MVOCs are produced by indoor mold, and VOCs

have been linked in controlled experiments with irritant

symptoms of the eyes and nose. Additional studies

are needed to determine levels of MVOCs in a variety

of damp homes and to try to identify the proportion of

VOC production that indoor molds contribute. In addition,

larger epidemiological studies could address

questions of aeroirritation with a directed effort at

examining MVOC levels and symptoms. Most of the

dose–response studies in humans have identified

threshold levels for brief exposures. The typical occupant

of a damp home with a heavy indoor mold burden

has a much longer exposure and to many more

elements in the indoor environment than subjects in

experimental settings.

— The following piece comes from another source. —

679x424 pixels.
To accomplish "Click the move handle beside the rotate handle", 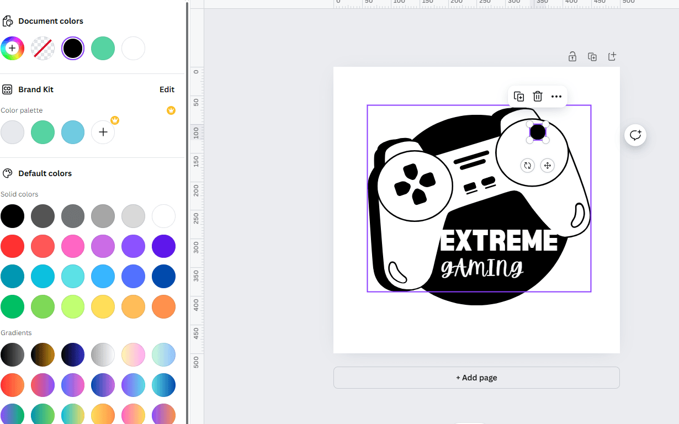I will pyautogui.click(x=547, y=165).
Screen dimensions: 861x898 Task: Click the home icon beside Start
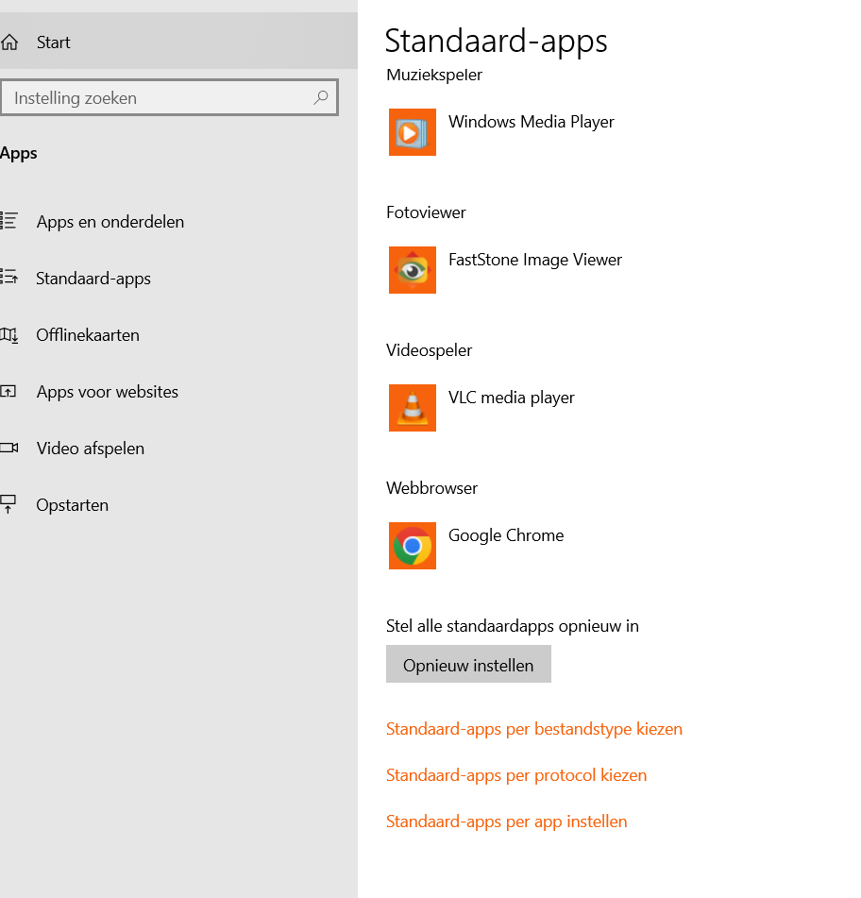point(9,42)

The duration of exposure could

affect the threshold dose needed to cause symptoms,57

and this also should be evaluated in controlled studies,

if possible.

In summary, epidemiological studies support the

link between a damp indoor environment and mold

growth with upper airway irritant symptoms. MVOCs

are produced by indoor fungus, and, based on available

data, are the most likely candidate compounds as

the cause of this aeroirritant effect. Studies have shown

that MVOCs produce nose and eye irritant symptoms

with a consistent dose–response effect. In addition, the

limited epidemiological studies performed to date suggest

that VOCs are likely to be present in damp indoor

homes at a level sufficient to produce irritant symptoms.